- **Work order**:
Would you give the listing again exactly as written, minus its pictures?

- **Data extract**:
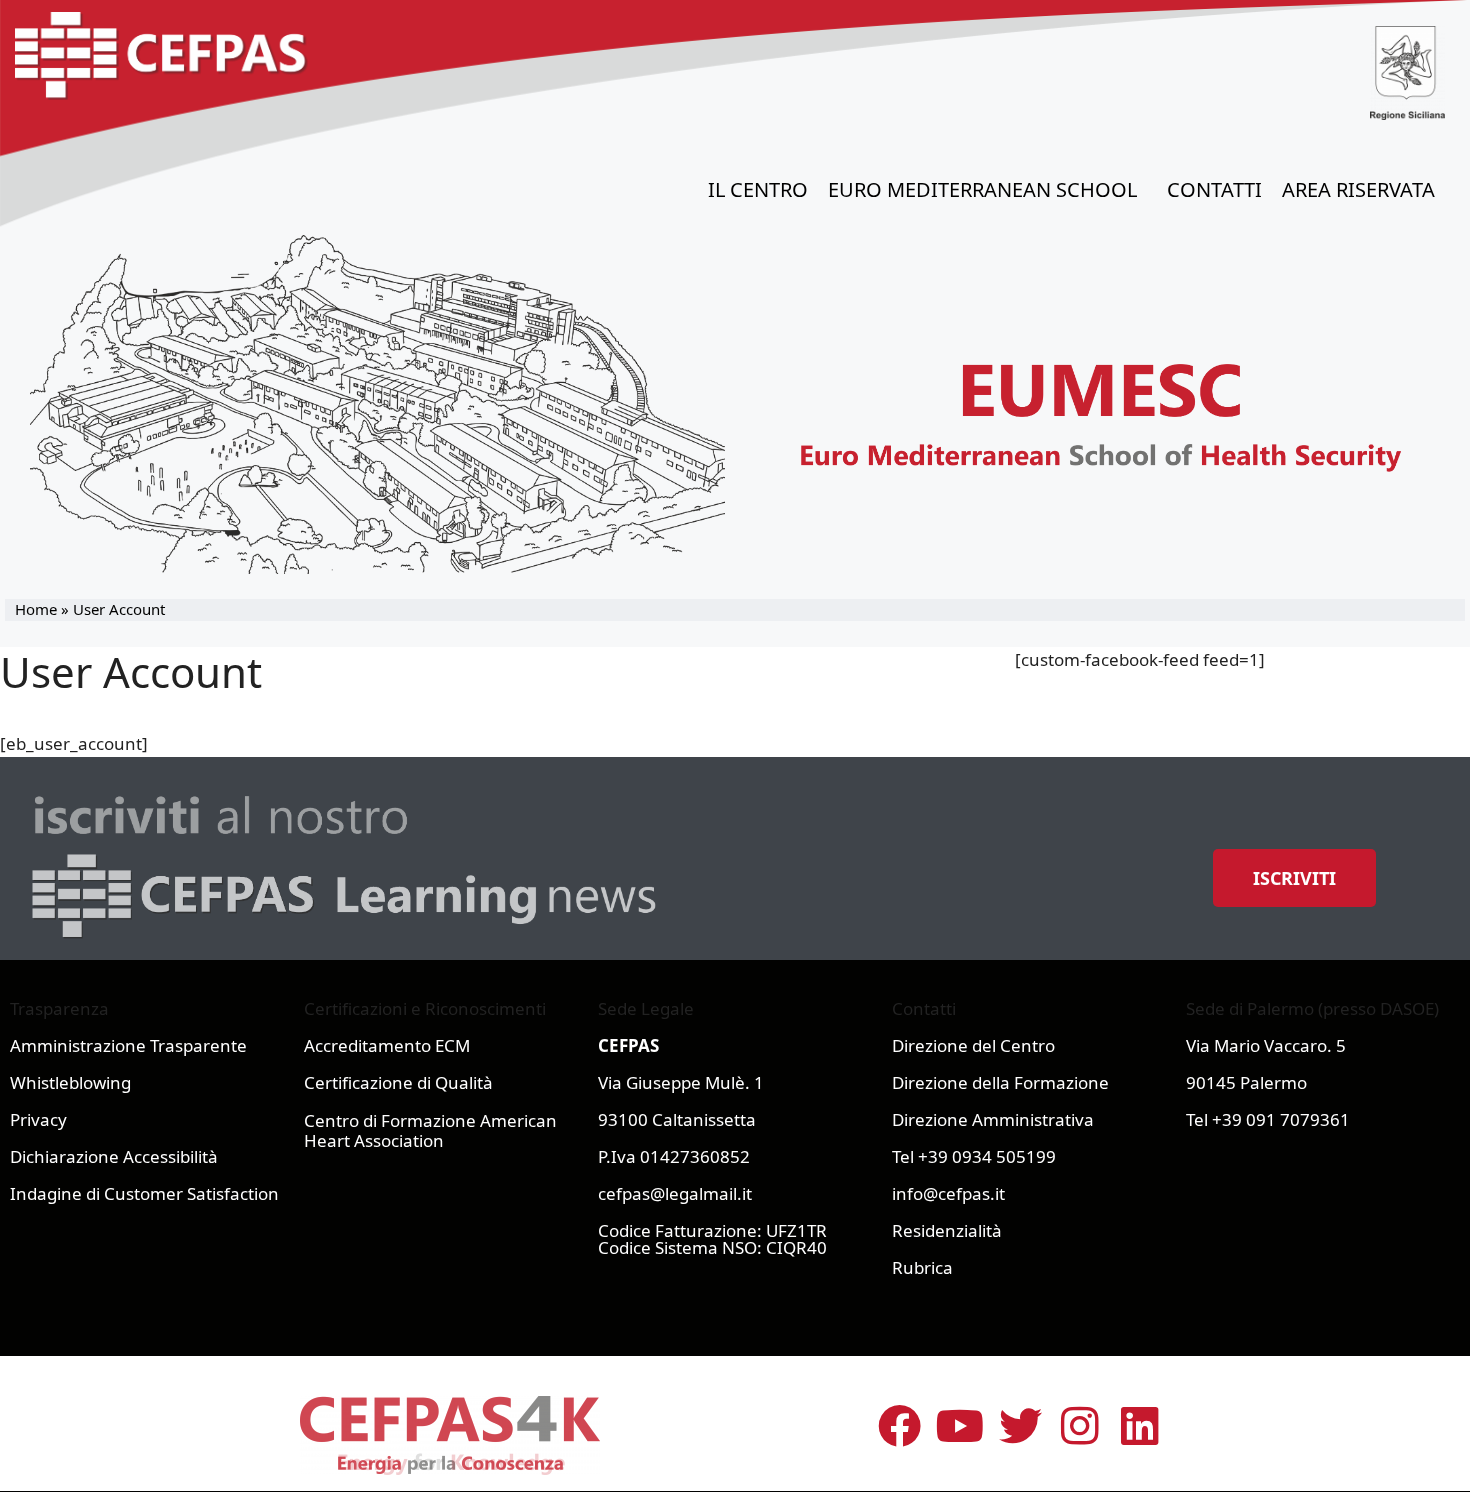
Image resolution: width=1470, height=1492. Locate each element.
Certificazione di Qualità (398, 1082)
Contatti (1214, 189)
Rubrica (922, 1267)
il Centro (758, 189)
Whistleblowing (70, 1082)
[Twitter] (1020, 1426)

- **Response below**:
Image resolution: width=1470, height=1492. Locate each element.
Certificazione di Qualità (398, 1082)
Contatti (1214, 189)
Rubrica (922, 1267)
il Centro (758, 189)
Whistleblowing (70, 1082)
[Twitter] (1020, 1426)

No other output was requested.